As technology evolves, the demand for domestic critical materials—such as nickel—continues to increase beyond what can be practically sourced using traditional mining methods. Researchers are exploring alternative, previously unconsidered nickel sources, such as the mineral olivine, that have lower concentrations of the critical element but are widely available across the United States.

Scientists from the Non-Equilibrium Transport Driven Separations (NETS) Initiative are identifying ways to leverage unconventional resources to develop robust, secure domestic supply chains for critical minerals. In research published in RSC Sustainability, NETS researchers found that waste acid enabled more efficient extraction of nickel from the common mineral olivine than commercial hydrochloric acid. A preliminary economic analysis of the team’s approach showed that combining waste product from a marine process with nickel recovery from olivine results in an additional $24 per ton of ore sold, leading to a net positive price compared to previous studies showing a net negative. 

“I think there’s something powerful about utilizing materials we would typically either ignore or consider as waste,” said Chinmayee Subban, the corresponding author of the study and a leader in the NETS Initiative. “In order to meet the growing demand for critical minerals, we have to be creative about our resources. Using waste to act as a reagent helps us lower costs and be more efficient in our overall approach.”

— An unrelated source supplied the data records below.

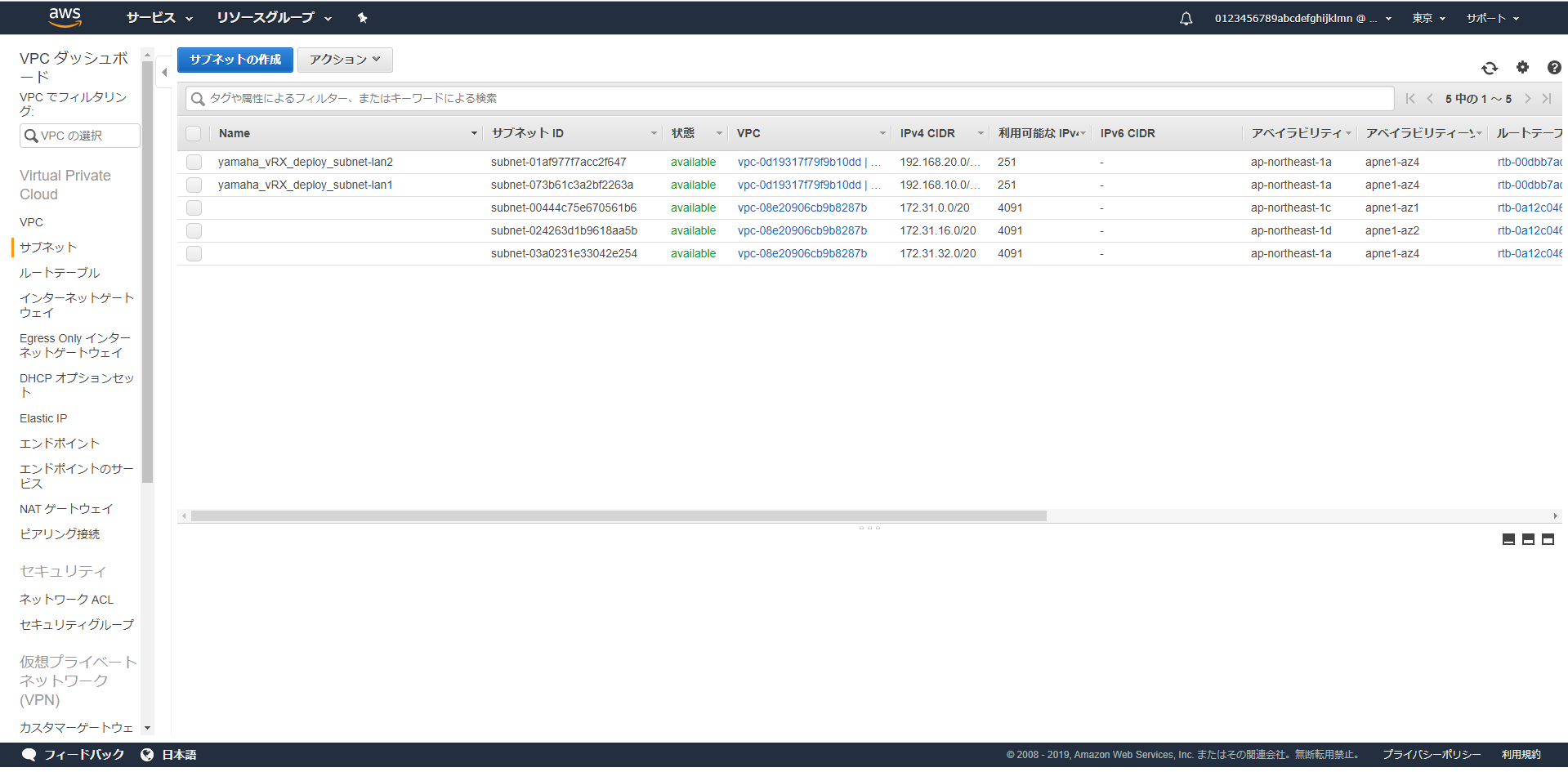Click the refresh icon above the subnet table

(x=1489, y=68)
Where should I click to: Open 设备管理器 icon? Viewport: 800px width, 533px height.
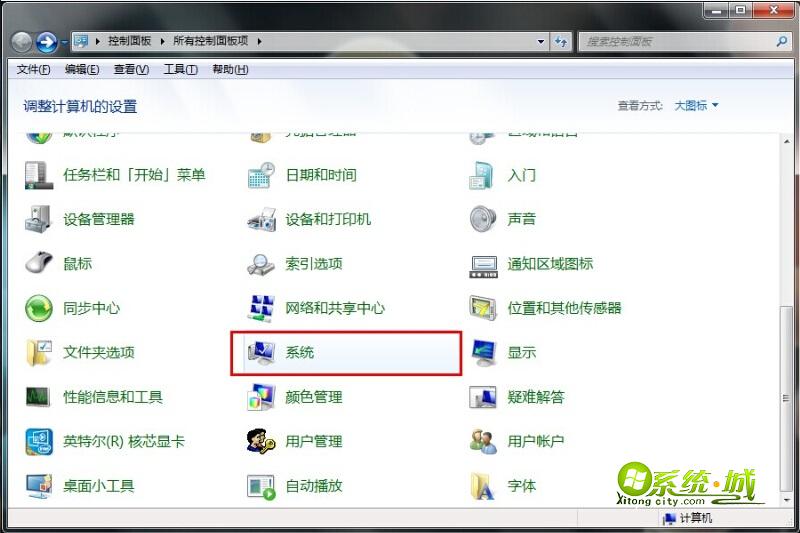coord(38,219)
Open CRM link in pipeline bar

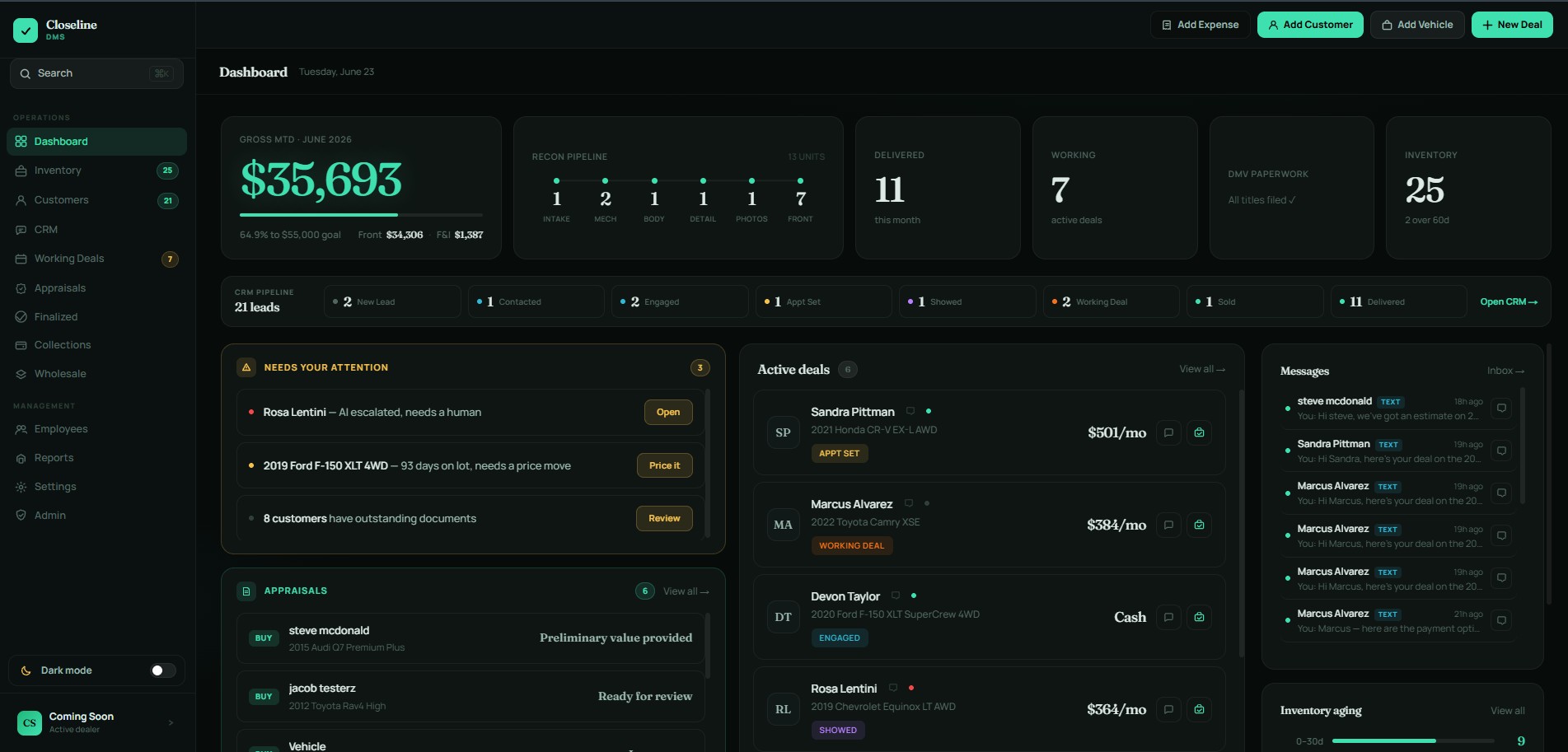point(1509,301)
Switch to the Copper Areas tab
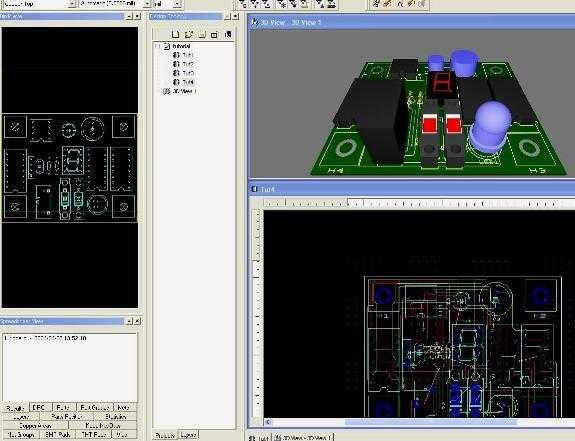 [x=36, y=426]
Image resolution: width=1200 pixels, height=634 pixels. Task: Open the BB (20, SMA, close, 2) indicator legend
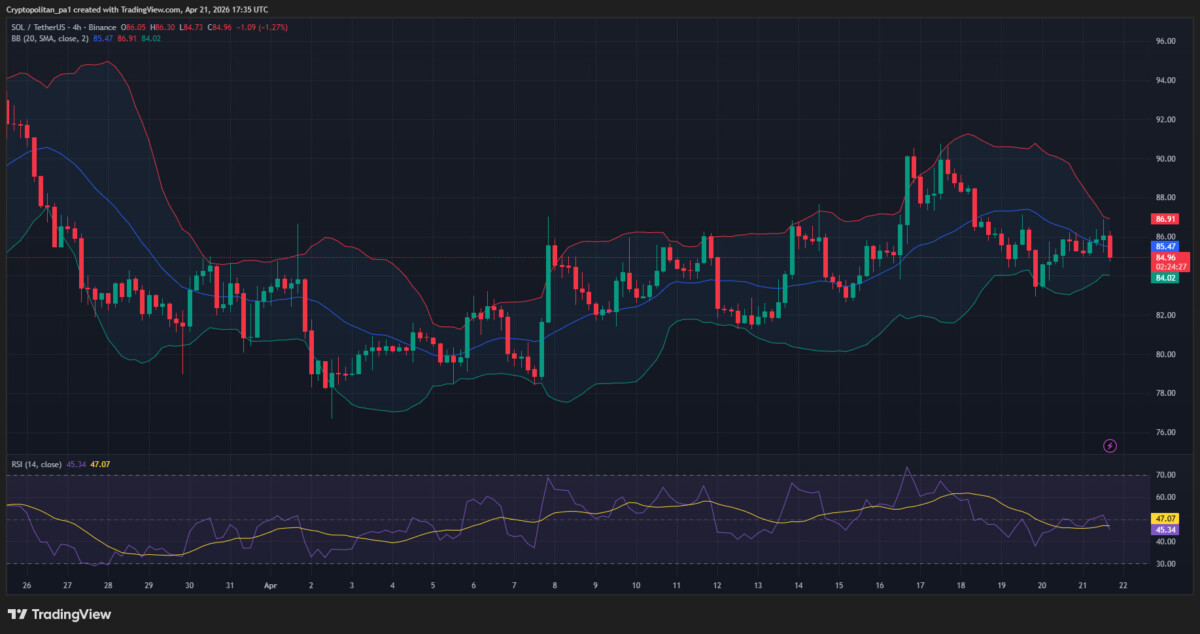(x=50, y=38)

The team coupled critical mineral extraction to a marine-based process that generates both acidic and basic streams from seawater. In an initial step, they combined olivine rock with the waste acid at room temperature to leach the nickel. A second step uses a small amount of the basic product to remove other undesirable elements while leaving nickel and magnesium in solution. The nickel-rich solution is then electroplated to form a valuable nickel-iron alloy suitable for use in stainless steel production. The magnesium remaining in solution is returned to the ocean. While this approach couples the two processes for efficiency, they remain modular—deployable individually or in concert with other systems.

On the economics side, the integrated process offers cost reduction in two ways. First, using the acid waste product in the nickel extraction process means it is no longer necessary to dispose of the acid, which saves costs. Second, enhanced olivine leaching with waste acid increases overall nickel yield, improving process efficiency while producing a critical material. “Generating multiple value streams is central to enabling the use of lower-grade ores and alternate feedstocks,” said Subban. “The electrochemical process can be easily scaled-up or down, and performed anywhere with access to seawater, which also offers abundant untapped marine energy resources, making it potentially field-deployable in remote locations.”  

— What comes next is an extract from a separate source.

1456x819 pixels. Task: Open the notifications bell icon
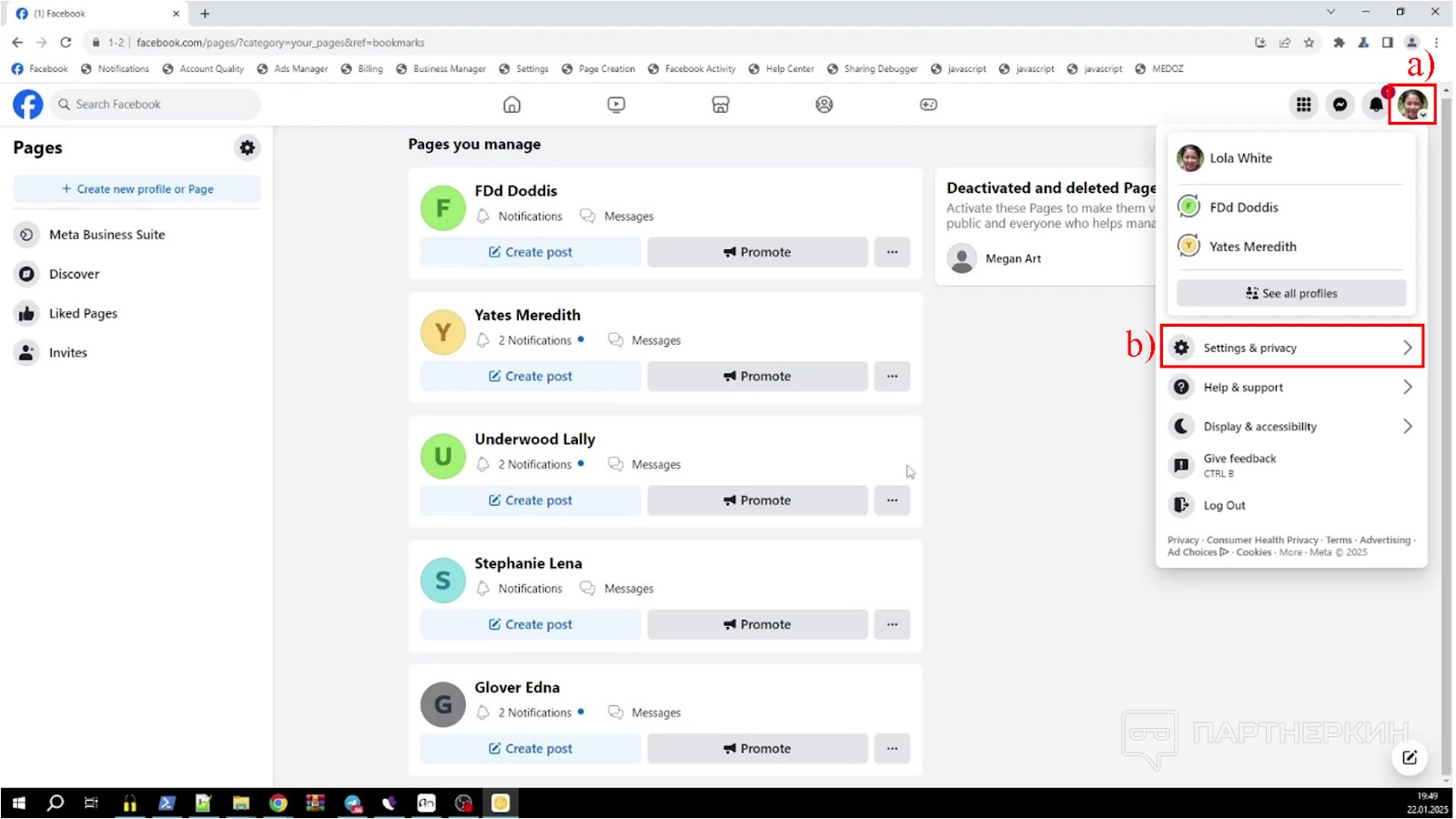coord(1376,105)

This approach is part of a larger research effort to reimagine mining on land and at sea. Researchers across Pacific Northwest National Laboratory are developing new methods to extract critical minerals with less infrastructure overhead, from more challenging-to-access resources, and using unconventional sources previously deemed economically unviable. This research was funded by the NETS Initiative and the Hydropower and Hydrokinetic Office (H2O).